#### Data for processing
>>>
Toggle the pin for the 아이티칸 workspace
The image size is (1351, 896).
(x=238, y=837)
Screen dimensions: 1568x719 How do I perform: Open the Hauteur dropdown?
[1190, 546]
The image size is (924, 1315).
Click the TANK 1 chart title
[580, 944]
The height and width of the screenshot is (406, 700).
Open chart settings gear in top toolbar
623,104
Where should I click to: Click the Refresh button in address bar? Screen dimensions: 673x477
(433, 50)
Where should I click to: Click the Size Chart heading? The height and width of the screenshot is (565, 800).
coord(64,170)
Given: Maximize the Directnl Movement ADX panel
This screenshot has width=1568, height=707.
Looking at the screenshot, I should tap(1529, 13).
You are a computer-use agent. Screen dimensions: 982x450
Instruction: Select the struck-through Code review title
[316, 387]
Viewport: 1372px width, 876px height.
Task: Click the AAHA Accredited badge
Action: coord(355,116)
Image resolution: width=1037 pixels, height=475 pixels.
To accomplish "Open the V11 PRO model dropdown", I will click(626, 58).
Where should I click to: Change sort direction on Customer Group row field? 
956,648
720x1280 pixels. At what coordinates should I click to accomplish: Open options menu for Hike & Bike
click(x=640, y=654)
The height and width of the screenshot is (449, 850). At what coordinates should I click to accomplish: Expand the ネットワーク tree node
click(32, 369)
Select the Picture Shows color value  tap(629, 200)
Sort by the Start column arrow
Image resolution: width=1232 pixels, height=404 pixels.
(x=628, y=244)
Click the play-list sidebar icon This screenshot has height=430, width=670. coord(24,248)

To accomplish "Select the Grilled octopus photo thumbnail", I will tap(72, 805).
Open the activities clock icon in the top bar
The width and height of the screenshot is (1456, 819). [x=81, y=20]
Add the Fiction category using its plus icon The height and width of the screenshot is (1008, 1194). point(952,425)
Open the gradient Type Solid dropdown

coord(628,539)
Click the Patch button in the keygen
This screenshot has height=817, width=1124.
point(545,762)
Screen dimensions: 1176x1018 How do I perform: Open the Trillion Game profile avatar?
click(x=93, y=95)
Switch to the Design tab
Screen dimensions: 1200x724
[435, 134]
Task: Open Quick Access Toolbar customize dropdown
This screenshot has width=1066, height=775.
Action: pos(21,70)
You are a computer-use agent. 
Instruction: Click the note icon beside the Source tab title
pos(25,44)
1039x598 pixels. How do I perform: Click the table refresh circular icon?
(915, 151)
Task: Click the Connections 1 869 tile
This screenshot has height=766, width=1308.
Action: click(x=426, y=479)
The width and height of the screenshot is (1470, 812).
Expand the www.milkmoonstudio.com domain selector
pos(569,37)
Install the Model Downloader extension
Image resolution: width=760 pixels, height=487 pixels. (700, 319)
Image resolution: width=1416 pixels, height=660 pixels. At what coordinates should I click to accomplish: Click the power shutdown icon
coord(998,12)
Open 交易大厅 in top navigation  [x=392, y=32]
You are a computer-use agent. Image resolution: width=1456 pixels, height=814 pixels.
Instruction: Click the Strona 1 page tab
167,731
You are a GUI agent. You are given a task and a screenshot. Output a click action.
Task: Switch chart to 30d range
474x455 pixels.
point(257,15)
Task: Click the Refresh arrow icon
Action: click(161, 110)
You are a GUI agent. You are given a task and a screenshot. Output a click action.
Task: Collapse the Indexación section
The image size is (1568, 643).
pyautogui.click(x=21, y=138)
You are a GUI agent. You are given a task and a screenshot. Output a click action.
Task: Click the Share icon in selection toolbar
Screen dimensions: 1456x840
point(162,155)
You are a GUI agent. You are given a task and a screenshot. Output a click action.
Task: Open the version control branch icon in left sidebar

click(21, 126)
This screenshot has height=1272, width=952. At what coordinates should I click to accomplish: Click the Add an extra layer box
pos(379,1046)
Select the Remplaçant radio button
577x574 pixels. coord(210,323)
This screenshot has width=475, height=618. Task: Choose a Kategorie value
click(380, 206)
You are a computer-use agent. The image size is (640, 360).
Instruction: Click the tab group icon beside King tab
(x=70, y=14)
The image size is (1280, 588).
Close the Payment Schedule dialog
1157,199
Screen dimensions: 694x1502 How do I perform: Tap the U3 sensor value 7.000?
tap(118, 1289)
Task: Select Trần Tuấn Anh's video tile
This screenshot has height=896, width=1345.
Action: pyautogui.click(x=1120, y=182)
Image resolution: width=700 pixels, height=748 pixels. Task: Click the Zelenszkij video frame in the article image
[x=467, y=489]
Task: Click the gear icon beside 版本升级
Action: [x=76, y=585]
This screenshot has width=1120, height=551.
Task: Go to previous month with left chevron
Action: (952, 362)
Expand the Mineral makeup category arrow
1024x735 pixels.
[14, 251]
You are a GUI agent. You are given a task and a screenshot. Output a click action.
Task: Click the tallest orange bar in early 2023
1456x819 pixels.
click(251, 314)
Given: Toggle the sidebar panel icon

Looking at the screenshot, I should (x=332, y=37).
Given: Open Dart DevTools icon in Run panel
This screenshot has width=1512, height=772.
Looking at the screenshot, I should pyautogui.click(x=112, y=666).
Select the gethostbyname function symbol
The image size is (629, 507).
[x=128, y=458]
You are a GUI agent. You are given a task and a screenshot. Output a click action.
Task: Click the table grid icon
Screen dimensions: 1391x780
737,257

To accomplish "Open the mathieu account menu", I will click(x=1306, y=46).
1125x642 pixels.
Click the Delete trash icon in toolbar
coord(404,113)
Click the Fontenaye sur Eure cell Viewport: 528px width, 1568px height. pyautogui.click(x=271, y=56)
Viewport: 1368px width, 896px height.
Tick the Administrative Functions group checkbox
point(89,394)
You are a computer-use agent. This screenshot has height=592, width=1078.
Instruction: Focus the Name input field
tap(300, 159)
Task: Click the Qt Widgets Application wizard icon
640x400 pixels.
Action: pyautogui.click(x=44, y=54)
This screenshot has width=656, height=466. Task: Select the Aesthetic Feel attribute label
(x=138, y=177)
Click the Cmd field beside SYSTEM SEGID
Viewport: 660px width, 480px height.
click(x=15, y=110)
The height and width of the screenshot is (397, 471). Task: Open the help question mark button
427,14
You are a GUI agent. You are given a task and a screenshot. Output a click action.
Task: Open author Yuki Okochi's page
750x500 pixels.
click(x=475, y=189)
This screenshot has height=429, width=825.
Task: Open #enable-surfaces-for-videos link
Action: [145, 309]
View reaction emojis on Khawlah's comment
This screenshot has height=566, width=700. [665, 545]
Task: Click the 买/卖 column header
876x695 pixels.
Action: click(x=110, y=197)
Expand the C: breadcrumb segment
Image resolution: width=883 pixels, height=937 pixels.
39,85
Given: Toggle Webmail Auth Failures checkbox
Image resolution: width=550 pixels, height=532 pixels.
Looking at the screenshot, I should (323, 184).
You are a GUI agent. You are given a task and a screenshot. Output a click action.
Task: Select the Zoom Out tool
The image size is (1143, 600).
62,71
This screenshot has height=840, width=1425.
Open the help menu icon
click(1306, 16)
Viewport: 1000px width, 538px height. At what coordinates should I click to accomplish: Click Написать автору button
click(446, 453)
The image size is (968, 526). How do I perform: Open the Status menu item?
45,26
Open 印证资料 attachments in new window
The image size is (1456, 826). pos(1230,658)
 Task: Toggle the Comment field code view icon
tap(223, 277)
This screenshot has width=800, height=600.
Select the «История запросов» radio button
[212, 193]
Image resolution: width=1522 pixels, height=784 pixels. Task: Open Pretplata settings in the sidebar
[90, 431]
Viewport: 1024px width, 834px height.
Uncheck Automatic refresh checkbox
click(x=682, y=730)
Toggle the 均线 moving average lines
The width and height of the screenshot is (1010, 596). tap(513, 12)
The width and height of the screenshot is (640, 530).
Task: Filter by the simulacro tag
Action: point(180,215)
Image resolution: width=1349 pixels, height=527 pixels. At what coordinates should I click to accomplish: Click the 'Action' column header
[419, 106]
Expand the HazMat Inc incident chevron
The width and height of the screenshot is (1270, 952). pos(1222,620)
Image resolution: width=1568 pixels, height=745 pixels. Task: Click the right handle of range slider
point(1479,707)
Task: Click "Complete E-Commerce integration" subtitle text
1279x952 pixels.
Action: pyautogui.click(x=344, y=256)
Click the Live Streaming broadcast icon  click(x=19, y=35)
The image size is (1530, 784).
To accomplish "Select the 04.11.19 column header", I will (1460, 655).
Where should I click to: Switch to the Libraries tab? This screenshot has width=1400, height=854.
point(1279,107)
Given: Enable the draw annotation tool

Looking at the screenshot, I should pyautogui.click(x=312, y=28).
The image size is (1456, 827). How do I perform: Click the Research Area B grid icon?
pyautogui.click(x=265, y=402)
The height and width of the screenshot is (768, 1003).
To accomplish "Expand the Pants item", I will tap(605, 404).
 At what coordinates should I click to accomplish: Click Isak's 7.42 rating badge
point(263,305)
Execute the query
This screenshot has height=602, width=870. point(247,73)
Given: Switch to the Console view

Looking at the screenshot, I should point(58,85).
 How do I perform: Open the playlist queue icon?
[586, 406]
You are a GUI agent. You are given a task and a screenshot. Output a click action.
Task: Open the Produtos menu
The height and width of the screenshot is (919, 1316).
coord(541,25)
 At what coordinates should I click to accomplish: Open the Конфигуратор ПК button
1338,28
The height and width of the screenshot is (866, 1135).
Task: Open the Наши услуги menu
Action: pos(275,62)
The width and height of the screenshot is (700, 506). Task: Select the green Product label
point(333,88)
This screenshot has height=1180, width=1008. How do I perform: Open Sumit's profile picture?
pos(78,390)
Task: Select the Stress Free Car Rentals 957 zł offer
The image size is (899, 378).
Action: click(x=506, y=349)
<<<
Please print the lines above exactly, from the line containing "The height and width of the screenshot is (397, 471)." to the line containing "Action: [145, 309]", including both of those lines.

#### Solution
The height and width of the screenshot is (397, 471). Task: Open the help question mark button
427,14
You are a GUI agent. You are given a task and a screenshot. Output a click action.
Task: Open author Yuki Okochi's page
750x500 pixels.
click(x=475, y=189)
This screenshot has height=429, width=825.
Task: Open #enable-surfaces-for-videos link
Action: [145, 309]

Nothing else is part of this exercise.